Local Brigade History
BURY FIRE BRIGADE
Bury is one of the eight County Borough fire brigades which were amalgamated in 1974 to form the Greater Manchester Fire Service.
The earliest record of fire protection in Bury was in 1793 when two primitive, manually-operated fire pumps, made in London, were acquired and kept “in a ginnell” in Clarke Street.
By the mid 1800s, the West of England Fire insurance Company was operating a fire brigade in the town, but the town’s only fire equipment was reported to be a hand hose cart.
In 1863, Mr.T.W.Crompton, the Commissioners’ Nuisance Inspector, was appointed as the first fire brigade Superintendent. In the same year a wheeled escape ladder was purchased from Marriott of Preston.
Captain Cummings replaced Supt. Crompton in1868 and was himself succeeded by William Tweedale in 1870.
Bury Fire Brigade purchased its first steam fire engine in1875, built by Shand Mason of London.
Chief Officer Tweedale was injured in an accident with the steamer in 1875 and retired the following year, replaced by Edward.Geall from Blackburn Fire Brigade. At this period the firemen also served as Corporation lamplighters.
Around this time a former industrial building on Stanley Street was acquired for use as the town’s fire station.
A second Shand Mason steamer was acquired in 1888.
The Annual Report for 1897 shows that BFB attended 44 fire calls. The fleet consisted of two steamers, two hose carriers, two escape ladders and other equipment. The main fire station was in Stanley Street (later renamed The Rock), with a sub-station in Elton. Six street fire alarm boxes were connected to the fire station.
Superintended J.E.Fargher took charge of the brigade in 1905.
In1910 the brigade became motorised when it purchased a 300gpm pump escape appliance built by John Morris & Sons of Manchester on Belsize chassis. There were also three steam fire engines at this period.
A second motor pump (a Leyland) was acquired in 1913, and another Leyland in1920.
In 1925, a new £7000 fire station was erected on Stanley Street (The Rock), incorporating part of the earlier station on this site. At this period the Brigade also provided cover for neighbouring Unsworth, Tottington and Whitefield.
Herbert Blackledge was appointed Chief Officer in 1930 to replace CO Fargher.
A new Leyland pump escape appliance delivered in 1931 was christened “Sanderson.”
In 1934, CO Blackledge left for Bolton FB and was succeeded by William E. Greenhalgh.

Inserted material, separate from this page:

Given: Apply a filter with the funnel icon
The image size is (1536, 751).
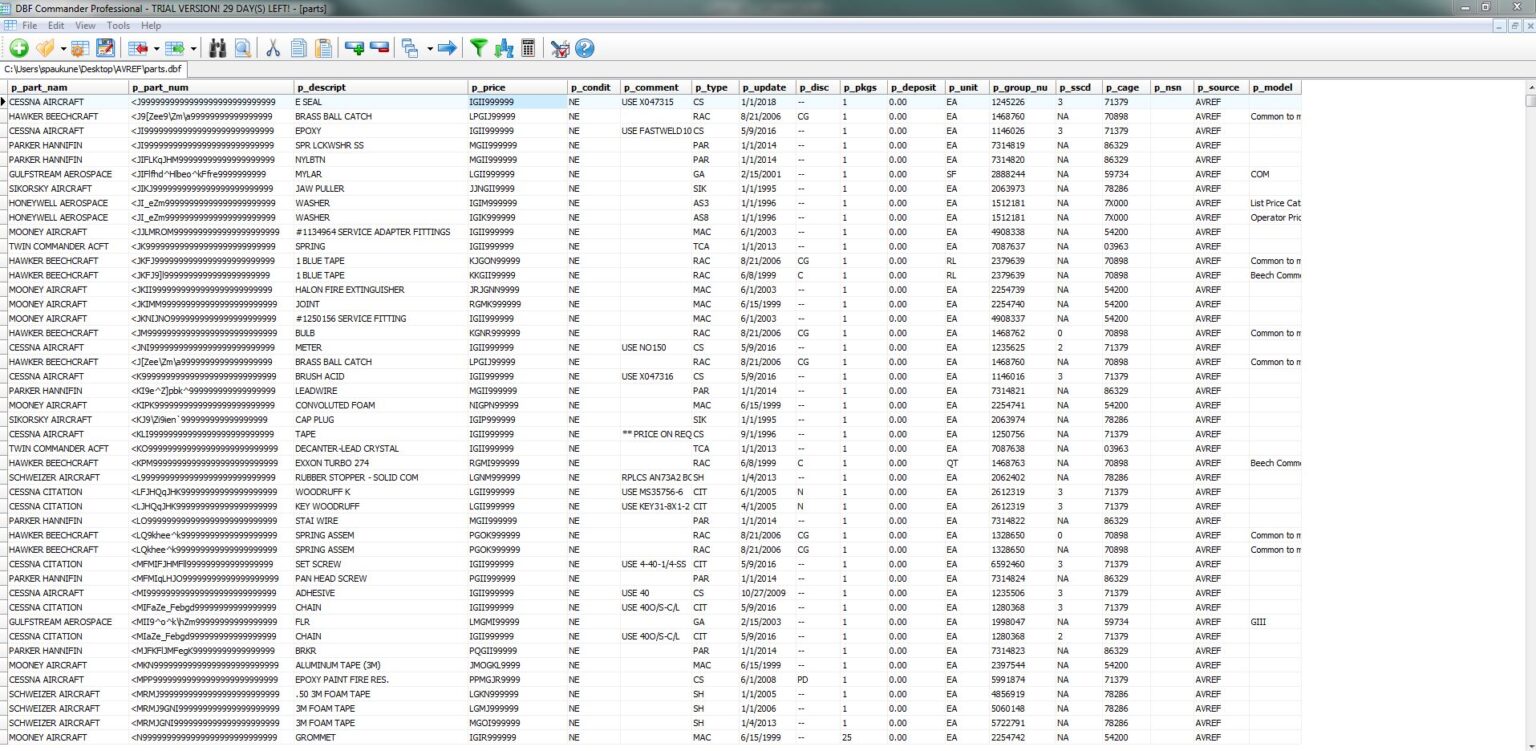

In the same year, a 100ft. Leyland-Metz turntable ladder appliance was commissioned.
A new Leyland appliance was delivered in 1936 and named “James.” At this period, the fire service was a joint function with the ambulance and street lighting services.
In 1940, Bury had one fire station, 29 whole-time personnel, 1 turntable ladder, 4 motor pumps, one motor tender, 1 trailer pump and 3 ambulances.
On 18th August 1941, Bury Fire Brigade became part of the National Fire Service (Region 10, No.28 Fire Force – later transferred in to 27FF).
During this period, a major fire occurred on 30th December 1942 at the Drill Hall in the town centre. NFS Fireman Walter Sunderland was killed and ten firefighters injured, along with other persons, when ammunition in the building exploded. Fireman Sunderland (posthumously) and Leading Fireman Robert Smith received a King’s Commendation for brave conduct.
Bury Fire Brigade was re-formed on the disbandment of the NFS on 1st April 1948 with Mr.John Heap appointed as Chief Fire Officer and Jack Andrew as Deputy Chief Fire Officer (later to become Chief Fire Officer).
The first new fire appliance was an AEC/Merryweather pump escape named “Aspinall.” A number of Bedford fire appliances followed in subsequent years, also (in 1965) a Dennis-Magirus 100ft turntable ladder.
In February 1960, two female workers lost their lives in a major fire at the Apex Bedding Co,
In 1967, a new, five-bay fire station and headquarters was opened on The Rock, the third fire station to stand on the same site.
CFO Andrew retired in 1970 and was succeeded by the Brigade’s final Chief Fire Officer, Kenneth Burrow MIFireE.
The final fire appliance delivery to Bury FB was a combined pump and 50ft Simon Snorkel hydraulic platform, on ERF chassis, in 1973.
On 1st April 1974, Bury Fire Brigade became part of the new Greater Manchester County Fire Service (Station C36), and CFO Burrow retired. Also within the new Metropolitan Borough of Bury were two ex-Lancashire County FB stations (Whitefield and Ramsbottom, Stations C37 and C38 respectively).
The Fire Station on The Rock was closed by Greater Manchester Fire and Rescue Service in 2012 and replaced by a new Community Fire Station at Magdalene Road.